Academic Dishonesty: We will be checking your code against other submissions in the class for logical redundancy. If you copy someone else's code and submit it with minor changes, we will know. These cheat detectors are quite hard to fool, so please don't try. We trust you all to submit your own work only; please don't let us down. If you do, we will pursue the strongest consequences available to us.

Getting Help: You are not alone! If you find yourself stuck on something, contact the course staff for help. Office hours, recitation, and Piazza are there for your support; please use them. If you can't make our office hours, let us know and we will schedule more. We want these assignments to be rewarding and instructional, not frustrating and demoralizing. But, we don't know when or how to help unless you ask.
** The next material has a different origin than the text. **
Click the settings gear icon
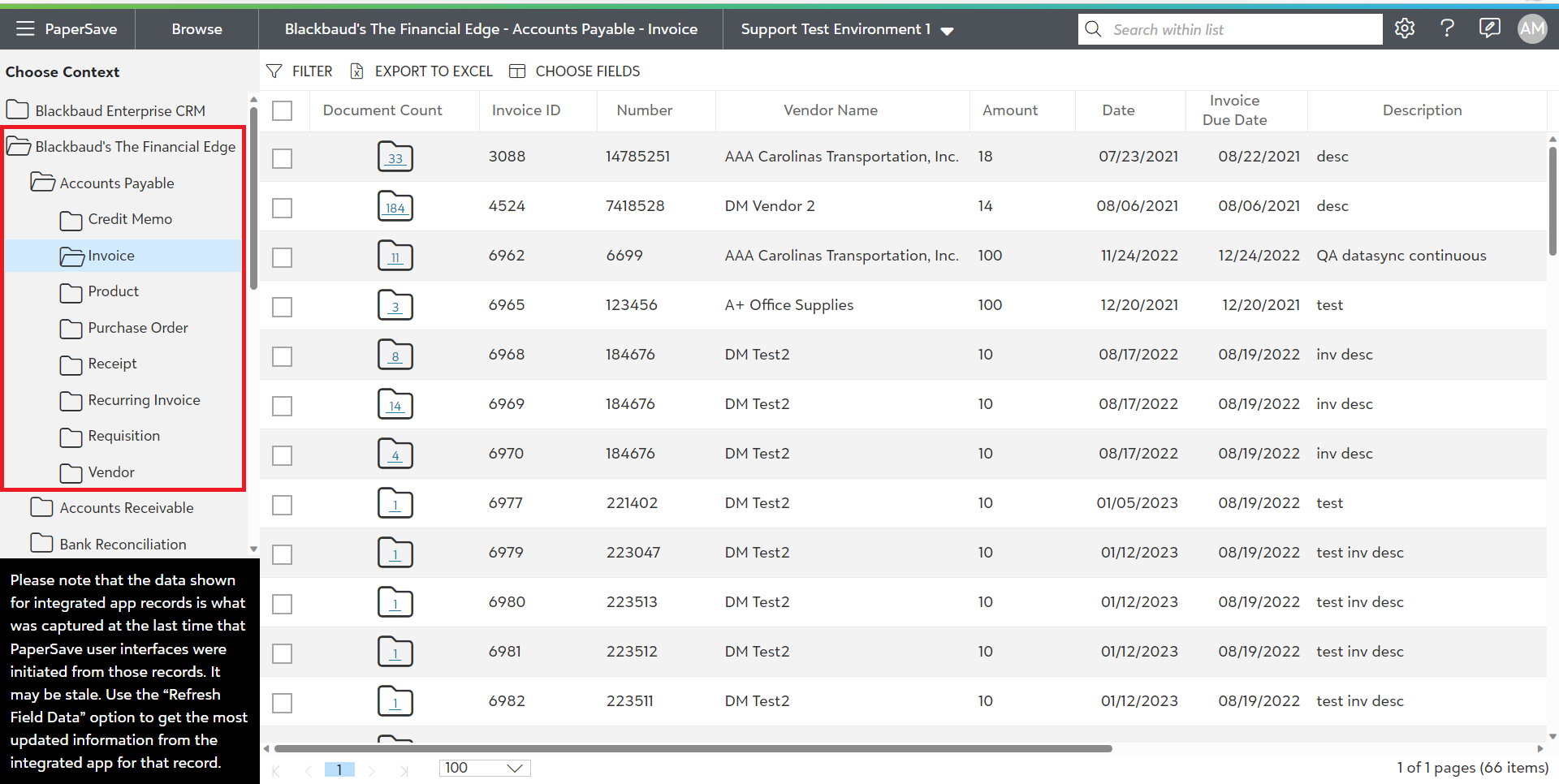Screen dimensions: 1559x784 [x=1405, y=29]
Question 1: Recommender Systems

In this question, you will train a recommender system to predict book ratings! The data used to train your system is from actual book ratings pulled from goodreads.com via UCSD Book Graph:

Mengting Wan, Julian McAuley, "Item Recommendation on Monotonic Behavior Chains", in RecSys'18.
Mengting Wan, Rishabh Misra, Ndapa Nakashole, Julian McAuley, "Fine-Grained Spoiler Detection from Large-Scale Review Corpora", in ACL'19.

You'll be using the young adult book dataset with 500 books, 1,002 users, and 10,000 ratings. The book information, including the book index, may be found in data/books.csv, and the ratings for user/book pairs are in data/ratings_train.csv and data/ratings_val.csv.

In recommender.py, implement the matrix_factorization_alt_min function to perform matrix factorization of ratings data using alternating minimization. See function docstring for details.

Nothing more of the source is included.